EXERCICES =>
• a. Veuillez traduire en anglais cette phrase de la décision du Conseil d'État : « Par un mémoire en défense, enregistré le 31 mai 2013, le ministre du travail, de l'emploi, de la formation professionnelle et du dialogue social conclut au rejet de la requête. »
• b. Poursuivez la décision du Conseil d'État à partir de sa dernière phrase.

France | France, Conseil d'État, 1ère sous-section jugeant seule, 18 novembre 2013, 358805


VU LA PROCEDURE SUIVANTE :

Par une requête et des mémoires en réplique, enregistrés les 24 avril 2012, 21 juin 2013 et 2 octobre 2013 au secrétariat du contentieux du Conseil d'Etat, la société France Restauration rapide demande au Conseil d'Etat :

1°) d'annuler pour excès de pouvoir la décision implicite par laquelle le ministre du travail, de l'emploi et de la santé a rejeté sa demande du 9 janvier 2012 tendant à l'abrogation de l'arrêté du préfet de la Vienne du 26 avril 2010 réglementant la fermeture au public des boulangeries et points de vente de pain dans

le département de la Vienne ou, à défaut, d'annuler ou d'abroger l'arrêté li...

VU LA PROCEDURE SUIVANTE :

Par une requête et des mémoires en réplique, enregistrés les 24 avril 2012, 21 juin 2013 et 2 octobre 2013 au secrétariat du contentieux du Conseil d'Etat, la société France Restauration rapide demande au Conseil d'Etat :

1°) d'annuler pour excès de pouvoir la décision implicite par laquelle le ministre du travail, de l'emploi et de la santé a rejeté sa demande du 9 janvier 2012 tendant à l'abrogation de l'arrêté du préfet de la Vienne du 26 avril 2010 réglementant la fermeture au public des boulangeries et points de vente de pain dans le département de la Vienne ou, à défaut, d'annuler ou d'abroger l'arrêté litigieux ;

2°) à titre subsidiaire, d'enjoindre au ministre de procéder à un nouvel examen de sa demande dans un délai de 3 mois à compter de la notification de la décision à intervenir, sous astreinte de 200 euros par jour de retard ;

3°) de mettre à la charge de l'Etat la somme de 2 000 euros au titre de l'article L. 761-1 du code de justice administrative, et de le condamner aux entiers dépens.

Par un mémoire en défense, enregistré le 31 mai 2013, le ministre du travail, de l'emploi, de la formation professionnelle et du dialogue social conclut au rejet de la requête.

Par un mémoire en défense, enregistré le 6 juin 2013, l'Union départementale CFE-CGC de la Vienne conclut au rejet de la requête.

DONNÉES =>
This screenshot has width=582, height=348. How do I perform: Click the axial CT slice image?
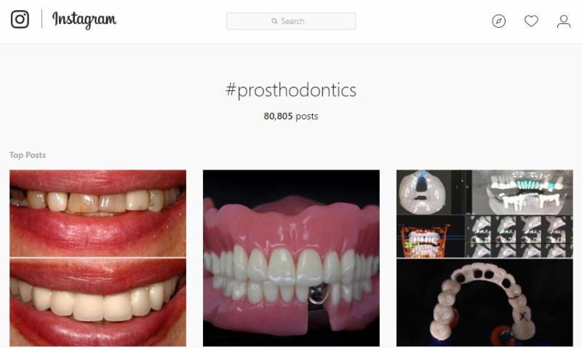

RÉPONSES RÉDIGÉES =>
• a. In a defense brief registered on May 31, 2013, the Minister of Labor, Employment, Vocational Training and Social Dialogue asks that the application be dismissed.

• b.
Par un mémoire en défense, enregistré le 13 juin 2013, la Confédération nationale de la boulangerie-pâtisserie française, représenté par Me Jacoupy, conclut au rejet de la requête et à ce que la somme de 4 000 euros soit mise à la charge de la société France Restauration rapide au titre de l'article L. 761-1 du code de justice administrative.

Vu :

- les autres pièces du dossier ;

- le code de justice administrative.

Ont été entendus en séance publique :

- le rapport de Mme Marie Grosset, Maître des Requêtes en service extraordinaire,

- les conclusions de M. Alexandre Lallet, rapporteur public ;

La parole a été donnée, avant et après les conclusions, à Me Jacoupy, avocat de la Confédération nationale de la boulangerie-pâtisserie française.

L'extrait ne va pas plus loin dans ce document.